Having watched this circus for better than a decade, I've concluded that the UC vendors have simply given up on ever offering anything meaningful in terms of a mobile capability to enhance their offerings. The irony is that they continue to laud the success of the mobile market in their product presentations and point to the fact that the mobile experience is what customers want. This is ironic, because they're right -- the mobile experience is what users are looking for, but that's not the experience the UC vendors are delivering. Theirs is the experience users avoid because it is disconnected, awkward, and offers no offsetting benefits.
While the UC vendors recognize the importance of delivering a stellar user experience, they persist in pitching 10-year-old ideas that have consistently failed, and appear to be oblivious to any of the new developments that might actually help them turn this situation around.
I'm talking particularly about CallKit, the new set of Apple APIs that will allow VoIP and UC apps to access key features of the native dialer in iOS devices (Apple only talks about "VoIP," but these APIs are available to everyone, so UC vendors can make use of them as well). While I brought up CallKit with each of the UC vendor reps I met with last week and inquired about their companies' plans to employ it, only one even recognized the name!
The one who did was a Microsoft product manager, when I chided his company for developing a CallKit-enabled app for Skype but not for Skype for Business. He assured me that a Skype for Business version is in the works for preview in the not-too-distant future. That said, I listen in on all of the regular Skype for Business analyst calls and I've not heard any reference to this impending support. At any rate, I took comfort in the news -- at least someone is paying attention.

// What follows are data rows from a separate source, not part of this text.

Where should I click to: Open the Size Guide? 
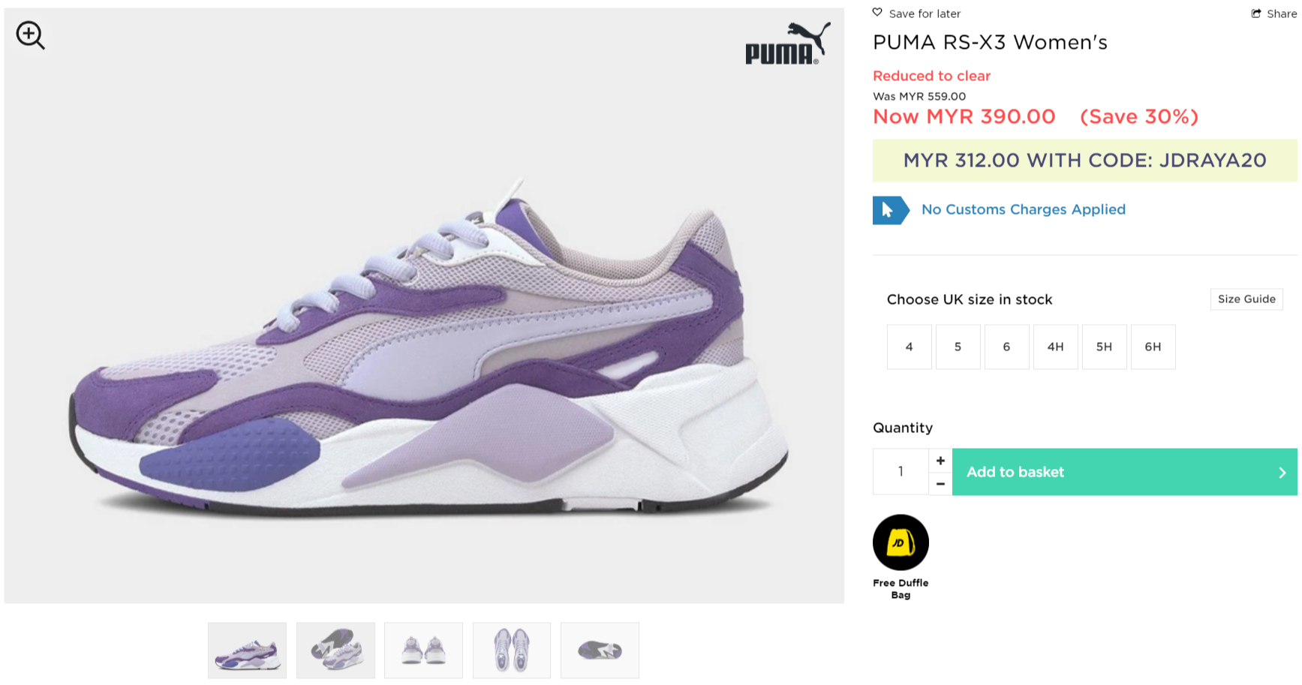pos(1246,299)
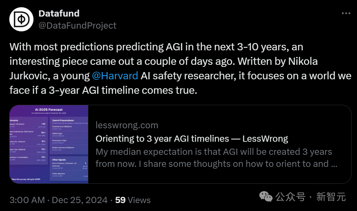357x211 pixels.
Task: Click the 3:00 AM timestamp
Action: click(27, 200)
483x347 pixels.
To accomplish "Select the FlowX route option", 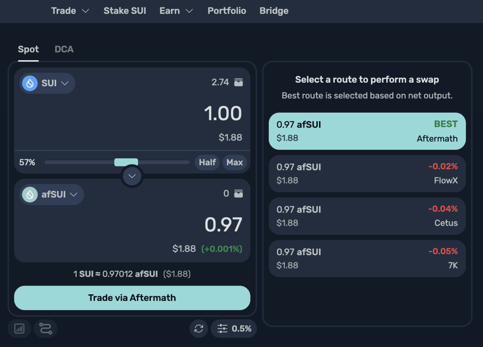I will 367,174.
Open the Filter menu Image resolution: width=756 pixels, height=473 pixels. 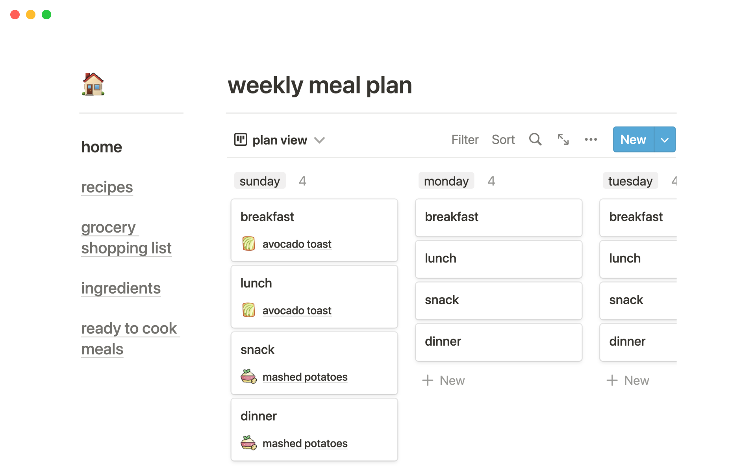click(465, 140)
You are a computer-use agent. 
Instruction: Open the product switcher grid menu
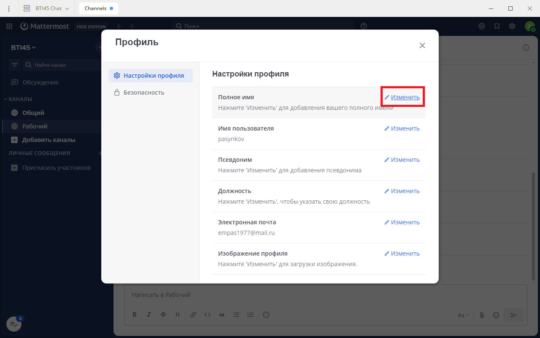(9, 26)
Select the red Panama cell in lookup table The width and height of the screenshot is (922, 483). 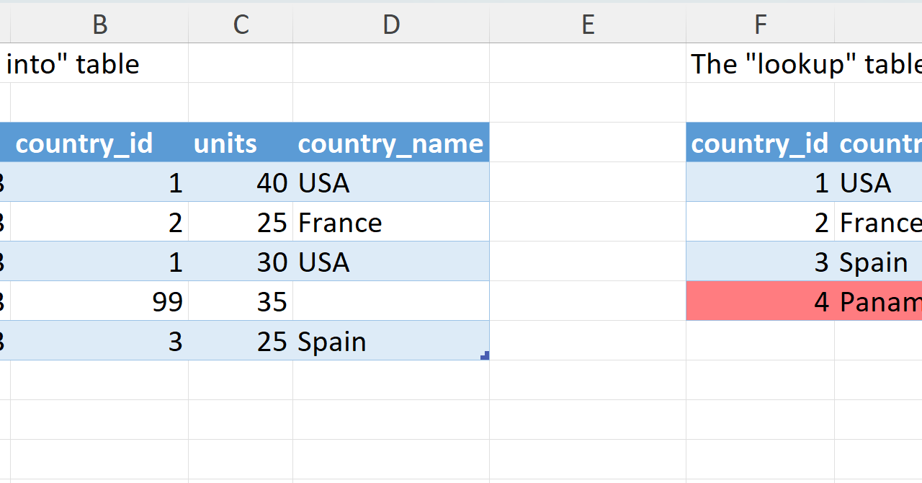(x=879, y=301)
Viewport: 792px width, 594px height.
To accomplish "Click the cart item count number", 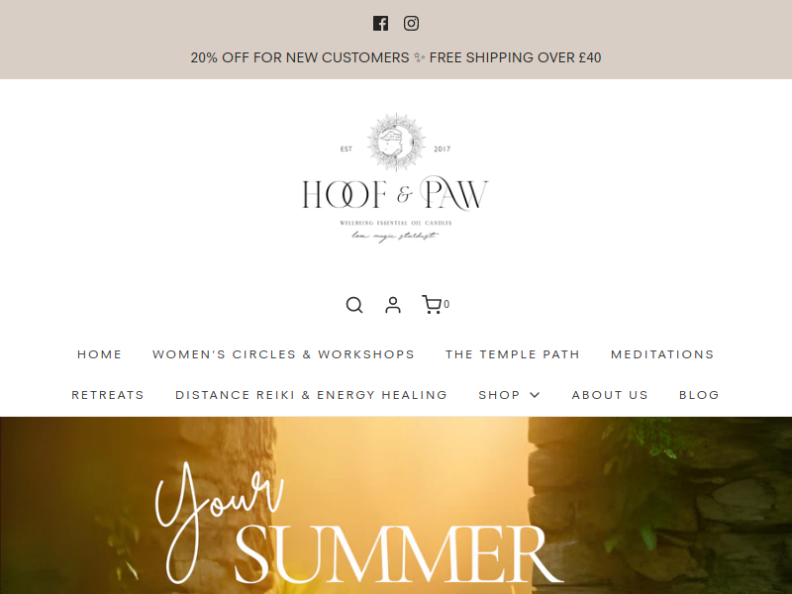I will tap(446, 304).
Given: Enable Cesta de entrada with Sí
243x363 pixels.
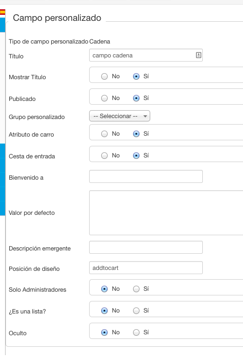Looking at the screenshot, I should click(136, 156).
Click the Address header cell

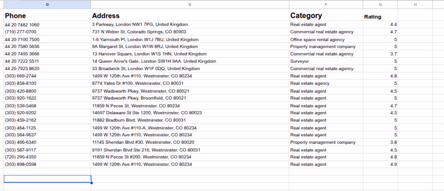(190, 15)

Cisco too has a CallKit-enabled application. However, it is for Spark rather than the Cisco Unified Communications Manager (CUCM) client, despite all its millions of users (see related article, "Cisco Missing the Mark on iOS Calling?") . At this same conference, my fellow UCStrategies and No Jitter contributor Dave Michels of TalkingPointz posited that while Spark is struggling to gain traction, going forward it is the "glue" that will bring together CUCM, WebEx, and the rest of the Cisco UC&C/social collaboration portfolio. If so, I can see Cisco pushing CallKit-enabled capabilities for CUCM users even further into the future.
Not surprisingly, where we have seen activity on the CallKit front is from companies that actually are committed in more than just words -- those being the consumer-focused companies WhatsApp and Facebook (in Facebook Messenger). Now that Facebook is targeting the enterprise collaboration space with Workplace, I'm betting we see CallKit popping up there before we see it from most of the UC vendors.
While the ability to use the native iOS dialer to make and receive UC voice calls is a significant step, I do not think that it is a 100% fix for the challenge UC vendors face in finally becoming relevant in mobility. Voice is only one medium in UC, and a meaningful offering will need to address the entire range of UC&C capabilities with a stellar user experience. I guess that before UC&C vendors get around to that realization, they'll need to learn the name "CallKit."